> _SHORT TASK 1_: Write out the passage on risk forecasting word for word, starting at "Over the last" and ending at "consequences to inaction.".
> _SHORT TASK 2_: In the passage on risk forecasting, what ability is described as non-negotiable in a high-functioning Sales organization?

> _PASSAGE SHOWN_:
Over the last 10 years, particularly in Customer Success where there's a lot of focus around risk assessment, many of the tools and the data are tailored towards “highlighting” risk which we’re very good at and is a key component of CS. What I’m a big advocate for however is extending risk assessment into risk forecasting. The difference between these two is the difference between identifying a problem versus actually committing to an outcome. 

 

For example, I’ve attended many risk and health assessment meetings where we spend hours in conversations around customers' health, assessing what the problems are, and what we should do about it next. But then, nothing happens because in many cases there aren’t any real individual consequences to inaction. 

 

This is why I will always advocate for individual CSM risk forecasting as a key discipline in parallel to risk assessment. 

 

Take a look at a high functioning Sales organization. The ability to forecast deals is a non negotiable. It's the ability to know where you're going to be at the end of the quarter and then give your manager the confidence that you're going to land within that range. In most cases, Sales managers don't care what the actual makeup of that spread is, as long as the salesperson hits within that committed range.

> _DATA SUPPLIED_:
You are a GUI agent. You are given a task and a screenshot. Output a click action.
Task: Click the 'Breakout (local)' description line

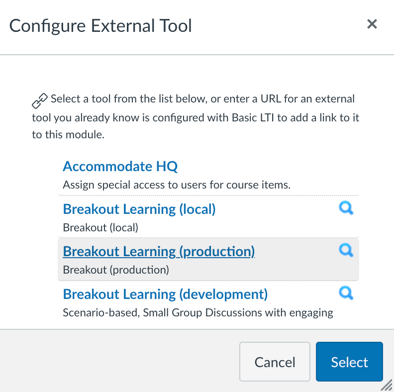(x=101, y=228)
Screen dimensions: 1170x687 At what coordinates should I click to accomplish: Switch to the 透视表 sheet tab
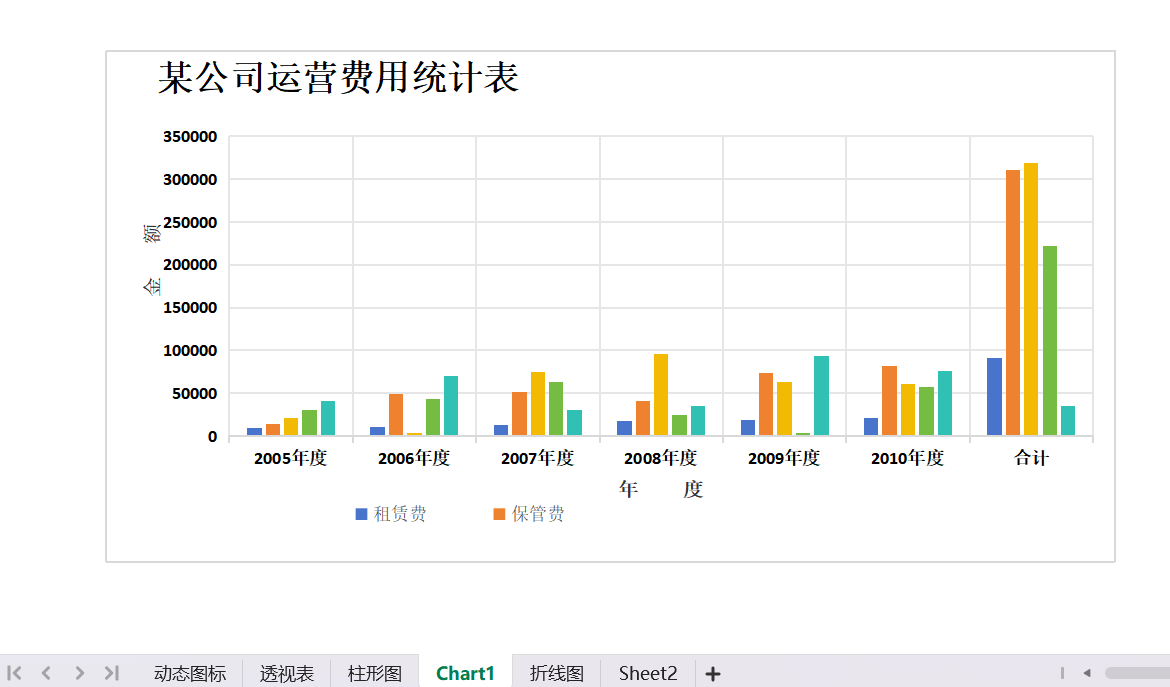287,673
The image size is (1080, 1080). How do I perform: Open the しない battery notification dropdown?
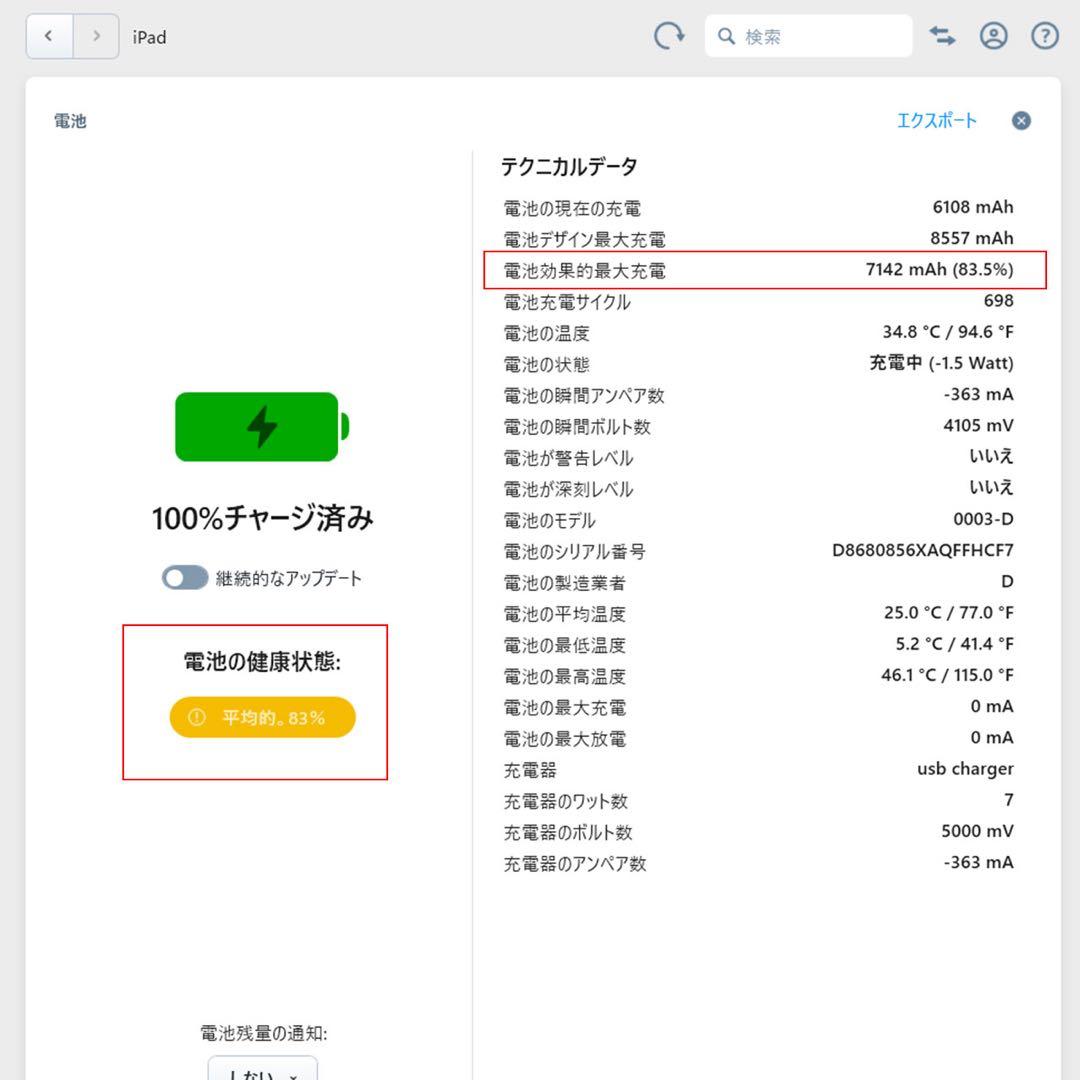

> _EXERCISE RESPONSE 1_:
Over the last 10 years, particularly in Customer Success where there's a lot of focus around risk assessment, many of the tools and the data are tailored towards “highlighting” risk which we’re very good at and is a key component of CS. What I’m a big advocate for however is extending risk assessment into risk forecasting. The difference between these two is the difference between identifying a problem versus actually committing to an outcome. 

 

For example, I’ve attended many risk and health assessment meetings where we spend hours in conversations around customers' health, assessing what the problems are, and what we should do about it next. But then, nothing happens because in many cases there aren’t any real individual consequences to inaction.

> _EXERCISE RESPONSE 2_: The ability to forecast deals.